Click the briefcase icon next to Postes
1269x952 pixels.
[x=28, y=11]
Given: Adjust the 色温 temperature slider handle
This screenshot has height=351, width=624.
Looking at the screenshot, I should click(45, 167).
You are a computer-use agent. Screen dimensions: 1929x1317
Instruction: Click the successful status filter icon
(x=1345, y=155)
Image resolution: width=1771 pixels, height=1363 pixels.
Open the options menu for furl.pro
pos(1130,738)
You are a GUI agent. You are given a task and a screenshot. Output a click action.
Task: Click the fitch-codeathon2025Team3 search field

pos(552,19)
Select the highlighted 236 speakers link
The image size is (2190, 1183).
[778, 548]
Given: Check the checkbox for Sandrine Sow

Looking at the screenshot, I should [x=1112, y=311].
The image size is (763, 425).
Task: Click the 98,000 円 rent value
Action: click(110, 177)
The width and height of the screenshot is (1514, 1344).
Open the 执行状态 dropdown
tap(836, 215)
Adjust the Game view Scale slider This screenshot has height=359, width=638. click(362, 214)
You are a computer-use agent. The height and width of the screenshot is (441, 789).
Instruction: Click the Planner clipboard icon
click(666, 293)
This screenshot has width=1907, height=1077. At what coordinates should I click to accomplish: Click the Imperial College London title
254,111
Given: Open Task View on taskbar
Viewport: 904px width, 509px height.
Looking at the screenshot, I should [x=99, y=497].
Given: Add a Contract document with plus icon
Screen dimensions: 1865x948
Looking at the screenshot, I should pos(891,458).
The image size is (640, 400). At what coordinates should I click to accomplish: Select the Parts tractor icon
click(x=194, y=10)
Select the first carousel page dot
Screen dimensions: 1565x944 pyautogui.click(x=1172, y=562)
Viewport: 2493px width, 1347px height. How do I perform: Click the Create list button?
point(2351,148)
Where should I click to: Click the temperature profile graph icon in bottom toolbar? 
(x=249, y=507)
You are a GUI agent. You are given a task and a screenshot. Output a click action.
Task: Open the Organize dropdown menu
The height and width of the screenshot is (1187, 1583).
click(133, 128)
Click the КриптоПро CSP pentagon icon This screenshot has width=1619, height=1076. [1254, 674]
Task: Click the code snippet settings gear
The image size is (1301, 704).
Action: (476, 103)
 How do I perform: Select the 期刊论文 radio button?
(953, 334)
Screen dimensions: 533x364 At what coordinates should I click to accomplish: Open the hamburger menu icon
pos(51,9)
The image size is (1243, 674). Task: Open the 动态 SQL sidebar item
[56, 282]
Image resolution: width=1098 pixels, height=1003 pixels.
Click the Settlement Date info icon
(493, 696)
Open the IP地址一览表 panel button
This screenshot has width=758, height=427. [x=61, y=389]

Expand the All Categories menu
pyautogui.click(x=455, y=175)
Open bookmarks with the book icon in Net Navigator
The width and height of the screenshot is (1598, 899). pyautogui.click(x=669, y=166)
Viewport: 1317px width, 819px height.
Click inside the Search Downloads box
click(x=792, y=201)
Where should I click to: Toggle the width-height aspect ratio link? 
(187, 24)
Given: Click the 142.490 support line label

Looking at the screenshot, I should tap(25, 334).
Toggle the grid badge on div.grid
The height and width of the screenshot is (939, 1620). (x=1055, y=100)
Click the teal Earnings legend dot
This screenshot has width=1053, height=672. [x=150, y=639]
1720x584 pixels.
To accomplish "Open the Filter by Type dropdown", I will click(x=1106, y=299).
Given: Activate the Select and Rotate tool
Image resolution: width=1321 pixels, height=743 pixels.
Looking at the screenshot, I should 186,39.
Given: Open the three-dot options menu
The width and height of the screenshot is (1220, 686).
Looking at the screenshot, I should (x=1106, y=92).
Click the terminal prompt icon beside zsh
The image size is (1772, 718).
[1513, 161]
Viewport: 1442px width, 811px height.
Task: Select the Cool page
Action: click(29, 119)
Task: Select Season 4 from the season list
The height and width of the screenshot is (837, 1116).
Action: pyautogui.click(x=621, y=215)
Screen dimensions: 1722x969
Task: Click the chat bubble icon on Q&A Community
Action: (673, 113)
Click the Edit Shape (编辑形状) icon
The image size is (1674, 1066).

★ ★ ★ ★ ★ ★ ★

» PROBLEM REQUIREMENTS
Exactly repeat the lines from the line that contains "Click the teal Earnings legend dot" to the end of the entries, both included, and leave out all other lines.

» WRITTEN REPLY
Click the teal Earnings legend dot
This screenshot has width=1053, height=672. [x=150, y=639]
1720x584 pixels.
To accomplish "Open the Filter by Type dropdown", I will click(x=1106, y=299).
Given: Activate the Select and Rotate tool
Image resolution: width=1321 pixels, height=743 pixels.
Looking at the screenshot, I should 186,39.
Given: Open the three-dot options menu
The width and height of the screenshot is (1220, 686).
Looking at the screenshot, I should (x=1106, y=92).
Click the terminal prompt icon beside zsh
The image size is (1772, 718).
[1513, 161]
Viewport: 1442px width, 811px height.
Task: Select the Cool page
Action: click(29, 119)
Task: Select Season 4 from the season list
The height and width of the screenshot is (837, 1116).
Action: pyautogui.click(x=621, y=215)
Screen dimensions: 1722x969
Task: Click the chat bubble icon on Q&A Community
Action: (673, 113)
Click the Edit Shape (编辑形状) icon
The image size is (1674, 1066).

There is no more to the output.